§ What to work on
Below are the records; collect from them each line containing the string "will".

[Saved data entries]
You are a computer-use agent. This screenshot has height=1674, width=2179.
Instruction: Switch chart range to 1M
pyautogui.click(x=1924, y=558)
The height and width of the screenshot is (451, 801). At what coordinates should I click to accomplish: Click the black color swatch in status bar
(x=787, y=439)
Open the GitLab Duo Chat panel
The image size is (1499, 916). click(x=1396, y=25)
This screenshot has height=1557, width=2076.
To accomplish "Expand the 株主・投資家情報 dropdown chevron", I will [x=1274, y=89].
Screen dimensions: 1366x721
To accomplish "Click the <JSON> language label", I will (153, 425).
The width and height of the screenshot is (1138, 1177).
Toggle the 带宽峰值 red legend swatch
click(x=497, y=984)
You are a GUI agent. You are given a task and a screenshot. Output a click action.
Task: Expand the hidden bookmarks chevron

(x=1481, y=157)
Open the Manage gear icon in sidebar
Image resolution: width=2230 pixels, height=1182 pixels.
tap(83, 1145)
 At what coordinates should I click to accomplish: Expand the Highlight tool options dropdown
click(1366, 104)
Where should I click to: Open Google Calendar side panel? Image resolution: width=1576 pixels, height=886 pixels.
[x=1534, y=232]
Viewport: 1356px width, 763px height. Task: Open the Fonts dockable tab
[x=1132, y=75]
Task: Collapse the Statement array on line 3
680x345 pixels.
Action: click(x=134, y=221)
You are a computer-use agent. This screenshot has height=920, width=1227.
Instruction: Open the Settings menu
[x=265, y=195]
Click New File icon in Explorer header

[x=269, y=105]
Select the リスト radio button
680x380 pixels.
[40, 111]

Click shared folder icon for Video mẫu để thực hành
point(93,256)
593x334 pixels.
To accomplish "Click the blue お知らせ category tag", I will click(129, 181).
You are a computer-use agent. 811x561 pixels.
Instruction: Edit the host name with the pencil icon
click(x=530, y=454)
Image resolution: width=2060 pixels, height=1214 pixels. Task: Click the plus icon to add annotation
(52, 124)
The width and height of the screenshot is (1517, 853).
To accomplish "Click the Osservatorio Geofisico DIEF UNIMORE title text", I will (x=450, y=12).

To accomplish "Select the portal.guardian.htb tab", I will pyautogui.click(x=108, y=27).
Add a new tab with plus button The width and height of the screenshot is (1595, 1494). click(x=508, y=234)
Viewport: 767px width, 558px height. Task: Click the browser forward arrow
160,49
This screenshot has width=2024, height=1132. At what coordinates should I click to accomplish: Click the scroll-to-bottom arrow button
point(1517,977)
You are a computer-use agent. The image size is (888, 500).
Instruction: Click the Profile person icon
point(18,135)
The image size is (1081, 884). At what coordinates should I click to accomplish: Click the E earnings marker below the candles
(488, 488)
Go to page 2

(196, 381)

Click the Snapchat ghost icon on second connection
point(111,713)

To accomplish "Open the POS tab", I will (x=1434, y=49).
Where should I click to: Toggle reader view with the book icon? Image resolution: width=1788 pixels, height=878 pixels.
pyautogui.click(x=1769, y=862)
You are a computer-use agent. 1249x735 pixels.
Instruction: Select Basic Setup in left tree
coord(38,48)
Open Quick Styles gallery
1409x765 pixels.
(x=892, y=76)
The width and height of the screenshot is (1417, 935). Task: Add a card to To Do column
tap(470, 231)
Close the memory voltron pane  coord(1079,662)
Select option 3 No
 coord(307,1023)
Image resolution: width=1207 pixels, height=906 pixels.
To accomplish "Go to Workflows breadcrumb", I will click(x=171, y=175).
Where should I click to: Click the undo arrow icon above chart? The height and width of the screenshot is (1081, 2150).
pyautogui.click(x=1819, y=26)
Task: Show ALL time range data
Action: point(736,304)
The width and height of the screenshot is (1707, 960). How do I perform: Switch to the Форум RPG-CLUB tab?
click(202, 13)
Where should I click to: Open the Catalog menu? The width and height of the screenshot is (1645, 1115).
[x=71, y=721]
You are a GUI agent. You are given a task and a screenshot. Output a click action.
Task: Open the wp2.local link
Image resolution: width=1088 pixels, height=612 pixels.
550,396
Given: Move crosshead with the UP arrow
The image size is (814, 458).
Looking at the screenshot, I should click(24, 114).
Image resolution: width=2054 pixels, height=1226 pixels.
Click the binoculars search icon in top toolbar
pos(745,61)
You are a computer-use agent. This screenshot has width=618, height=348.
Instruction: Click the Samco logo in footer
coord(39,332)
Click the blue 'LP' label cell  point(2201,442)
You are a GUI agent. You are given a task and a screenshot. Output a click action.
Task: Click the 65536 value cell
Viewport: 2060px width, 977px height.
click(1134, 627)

§ Written answer
To accomplish "Expand the 株主・投資家情報 dropdown chevron", I will [x=1274, y=89].
To accomplish "Click the <JSON> language label", I will (153, 425).
To accomplish "Click the blue お知らせ category tag", I will click(129, 181).
To accomplish "Click the Osservatorio Geofisico DIEF UNIMORE title text", I will (x=450, y=12).
To accomplish "Select the portal.guardian.htb tab", I will pyautogui.click(x=108, y=27).
To accomplish "Open the POS tab", I will (x=1434, y=49).
To accomplish "Go to Workflows breadcrumb", I will click(x=171, y=175).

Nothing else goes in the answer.